◆ **Assigned task**
Would you transcribe each entry that follows word for word, minus the images?

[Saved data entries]
--------

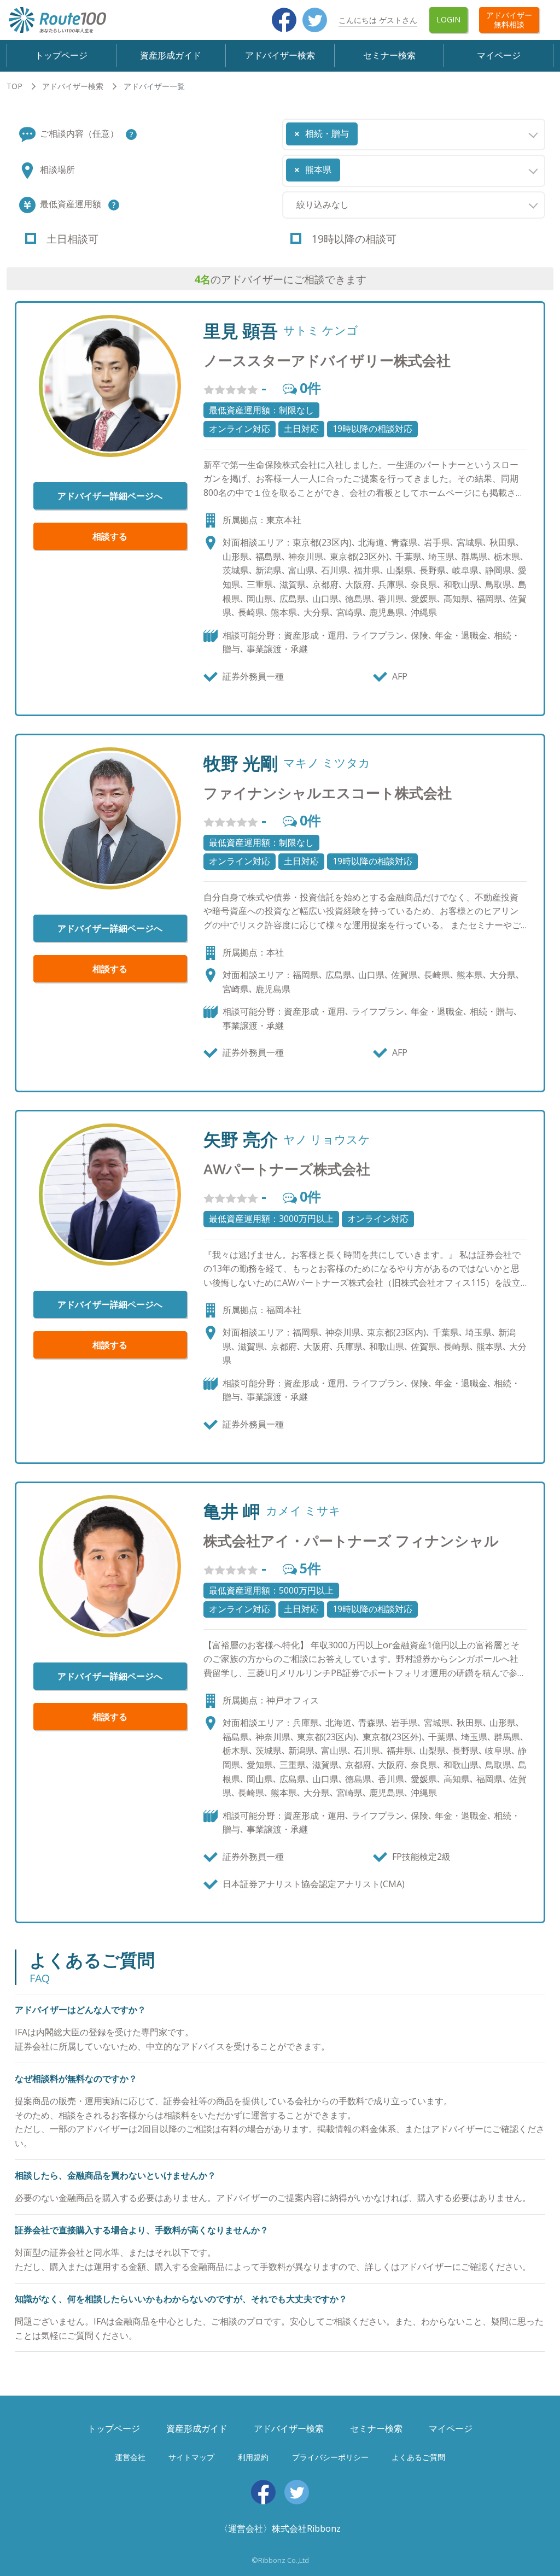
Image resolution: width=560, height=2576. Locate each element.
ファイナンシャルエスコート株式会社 (327, 793)
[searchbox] (363, 129)
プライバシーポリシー (330, 2457)
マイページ (499, 55)
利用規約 (253, 2457)
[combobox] (413, 134)
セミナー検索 (389, 55)
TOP (14, 86)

--------

◆ **Answer section**
Image resolution: width=560, height=2576. Locate each element.
ファイナンシャルエスコート株式会社 (327, 793)
[searchbox] (363, 129)
プライバシーポリシー (330, 2457)
マイページ (499, 55)
利用規約 (253, 2457)
[combobox] (413, 134)
セミナー検索 (389, 55)
TOP (14, 86)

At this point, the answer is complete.